• WORK REQUIRED:
Select from the data all lines with the word "target".

• DATASET RECORDS:

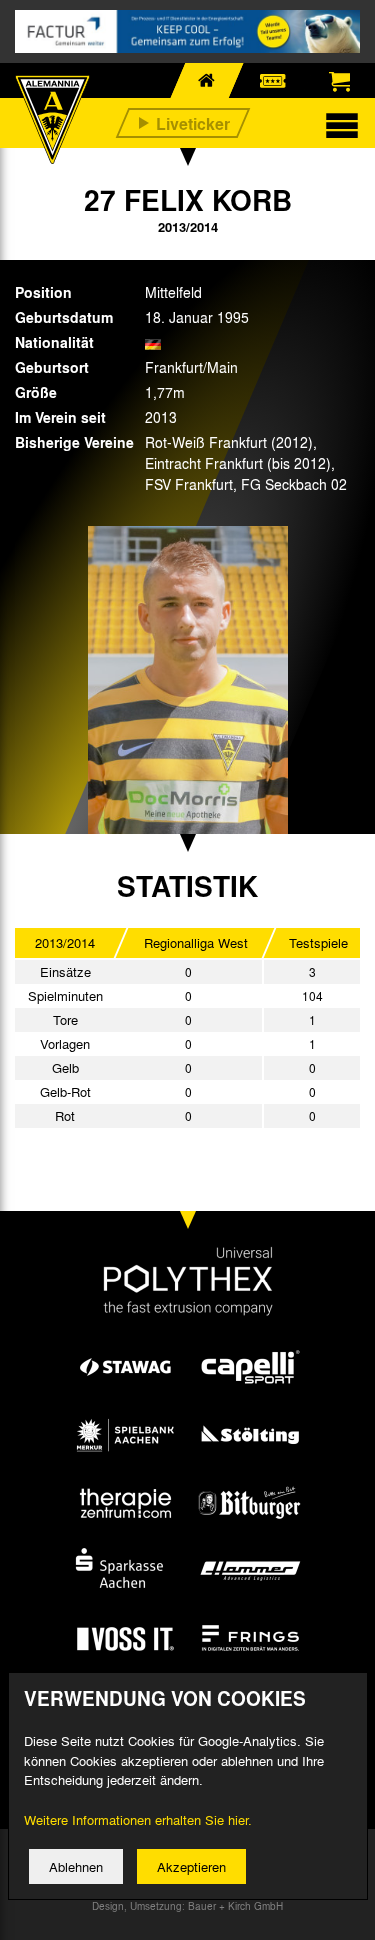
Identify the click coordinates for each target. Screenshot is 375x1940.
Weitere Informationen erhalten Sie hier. (138, 1819)
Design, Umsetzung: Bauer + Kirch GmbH (187, 1906)
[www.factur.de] (187, 31)
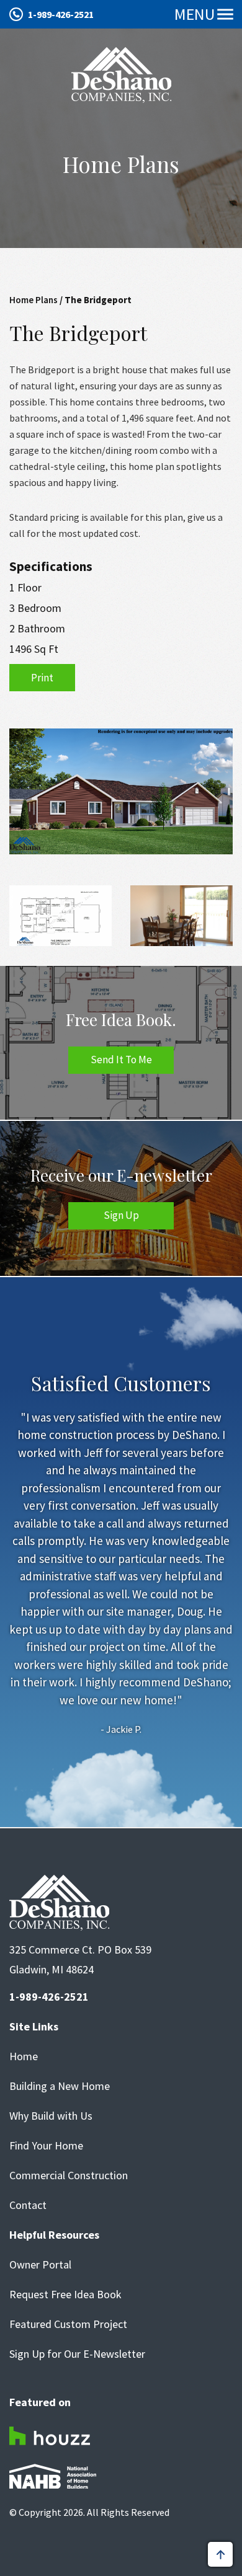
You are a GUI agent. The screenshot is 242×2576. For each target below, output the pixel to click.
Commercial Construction (68, 2175)
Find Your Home (46, 2145)
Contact (28, 2205)
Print (42, 677)
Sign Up (121, 1215)
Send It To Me (121, 1059)
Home (23, 2056)
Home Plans (33, 300)
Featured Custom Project (68, 2324)
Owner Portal (40, 2264)
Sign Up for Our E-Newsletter (77, 2354)
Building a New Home (59, 2086)
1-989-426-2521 (61, 14)
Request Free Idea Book (65, 2294)
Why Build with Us (50, 2116)
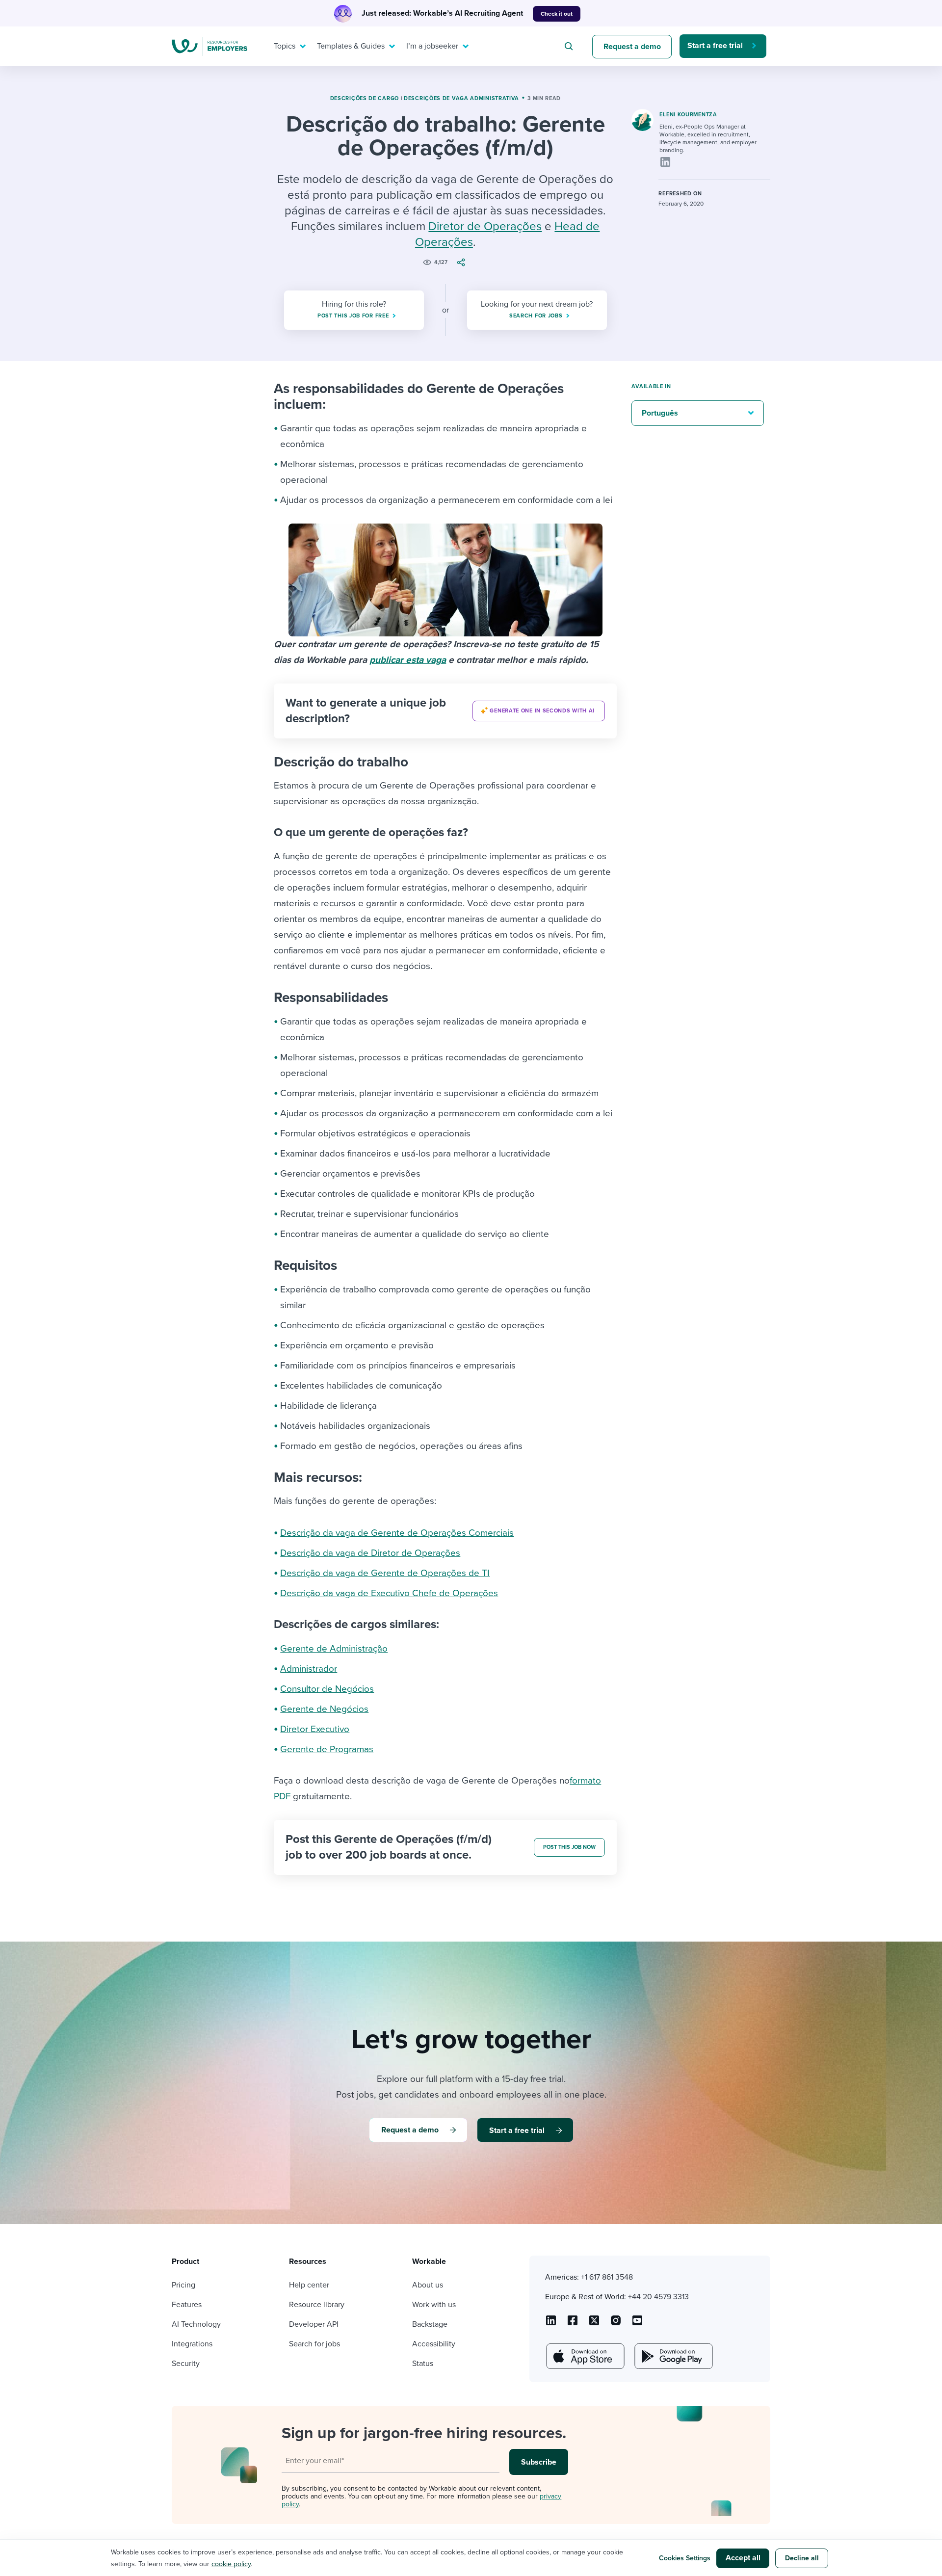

• RESPONSE FOR THIS EXERCISE:
Identify the click coordinates for each target. Screenshot is 375x1940.
You are a GUI agent. The screenshot is 242×2576. For each target below, output the pixel to click.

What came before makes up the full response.